ESA title
Enabling & Support

Live long and prosper

23/06/2017 315 views 0 likes
ESA / Enabling & Support / Preparing for the Future / Space for Earth / Space for health

The average human age has gone up dramatically in the last 50 years and most people lead a more urban lifestyle.

With this comes a wide range of health implications and challenges (e.g. physical and mental diseases due to ageing, inactivity disorders, development of epidemics, increasing cost for health systems…).

All current technological advances will have to be implemented to come up with fitting solutions. Big data, artificial intelligence, the cloud, wearable technology and the Internet of Things are just a few resources that can be used in this respect.

Space applications will also play an important role in terms of monitoring problems on the one hand and helping to find solutions on the other. There are several domains of competence within ESA that provide infrastructures, facilities, technology, knowledge, data and processes, which contribute towards health-related activities.

Earth observation, satellite communications, operations, technology, human spaceflight, and satellite navigation, each means used independently or in combination, all play an important role in benefitting human health on Earth.

Applications range from monitoring air quality to providing emergency relief in disaster areas and using satellites to enable data transfer for telemedicine purposes, for instance. In the last 15 years, ESA has set up a wide range of projects related to health (more than 150, half of them dealing with telemedicine).

For epidemiology for instance, using satellite positioning data in combination with Earth observation monitoring tools have resulted in commercial services (e.g.
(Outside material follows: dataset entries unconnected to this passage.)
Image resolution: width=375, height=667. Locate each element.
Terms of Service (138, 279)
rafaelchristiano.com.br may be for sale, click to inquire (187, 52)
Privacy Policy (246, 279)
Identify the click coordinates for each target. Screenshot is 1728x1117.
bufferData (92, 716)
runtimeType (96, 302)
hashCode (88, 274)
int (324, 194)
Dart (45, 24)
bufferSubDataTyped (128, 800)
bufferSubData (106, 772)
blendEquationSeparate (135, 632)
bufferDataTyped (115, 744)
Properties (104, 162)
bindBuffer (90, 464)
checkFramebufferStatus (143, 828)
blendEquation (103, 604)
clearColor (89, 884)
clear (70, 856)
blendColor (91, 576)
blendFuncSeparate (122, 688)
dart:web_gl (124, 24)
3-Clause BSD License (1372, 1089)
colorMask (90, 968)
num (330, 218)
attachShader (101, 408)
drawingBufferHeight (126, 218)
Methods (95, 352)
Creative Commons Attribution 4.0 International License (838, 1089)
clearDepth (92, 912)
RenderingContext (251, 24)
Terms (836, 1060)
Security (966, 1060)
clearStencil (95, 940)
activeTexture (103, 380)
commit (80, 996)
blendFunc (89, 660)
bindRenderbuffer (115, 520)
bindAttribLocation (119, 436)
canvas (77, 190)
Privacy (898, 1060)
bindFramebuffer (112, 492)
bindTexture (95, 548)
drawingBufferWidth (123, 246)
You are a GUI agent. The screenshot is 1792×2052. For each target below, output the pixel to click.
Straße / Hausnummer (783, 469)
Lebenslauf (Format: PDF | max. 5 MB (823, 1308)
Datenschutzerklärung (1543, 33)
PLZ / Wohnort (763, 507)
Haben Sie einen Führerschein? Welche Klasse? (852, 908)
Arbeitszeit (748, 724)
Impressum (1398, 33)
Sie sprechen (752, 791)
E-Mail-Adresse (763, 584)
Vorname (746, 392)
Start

VECMAP) that, combined with spatial modelling techniques, can map a wide range of vector-spread diseases (such as Lyme, malaria, dengue fever, …).

Another project, called B-LiFE, has led to an operational service for biological and medical emergency response. B-LiFE is a transportable laboratory, which can be rapidly deployed in crisis environments.

Satellite imagery provides inputs for the selection of the best location to install the laboratory, GNSS data are used to track people and goods, while telecommunications allow internet connections at any time with the best medical expertise worldwide. During the Ebola crisis in 2016, B-LiFE contributed to save many lives.

Satellites can also play an important role in other instances when a rapid response time is of the essence. Think about a cardiac arrest at home or an accident in some remote area. SatCare is a project that targets the improvement of first-aid services using remote diagnosis and treatment of patients on board ambulances.

This direct communication with medical professionals at a hospital can save valuable time in diagnosing the patient on-site and starting appropriate treatment right away. Other tele-medicine applications, such as the AMAZON project and the use of ultrasound scanners remotely controlled via satellite, have also been successfully developed to aid medical carers and some of these led to major commercial achievements.

As the human population is getting older and more and more elderly people are cared for at home satellite applications, such as SmartCARE, TeLeCare and REACH, can enable remote nurse visits, post-stroke tele-rehabilitation, physiotherapy sessions, vital-sign monitoring or tele-diagnostics. In this way, many more people can be helped without the need for an extensive expansion of a country's health services.

These are just a few of the numerous applications for health that ESA is pursuing. An overview can be found on the Space for Health pages and you can find the status of many applications on https://artes-apps.esa.int/projects/theme/health.

On 27 June 2017, Eurisy, an association that raises awareness through good practices of satellite applications, supports end-users and provides feedback to policy-makers, is organising a conference for major players in the field of health and space applications.

This conference, attended by some ESA experts who will share their experience, will feature hands-on case studies about the use of satellite services for taking care of people remotely. By monitoring and modifying factors that affect health in urban and rural areas people can thus be aided to live autonomously and healthier for longer.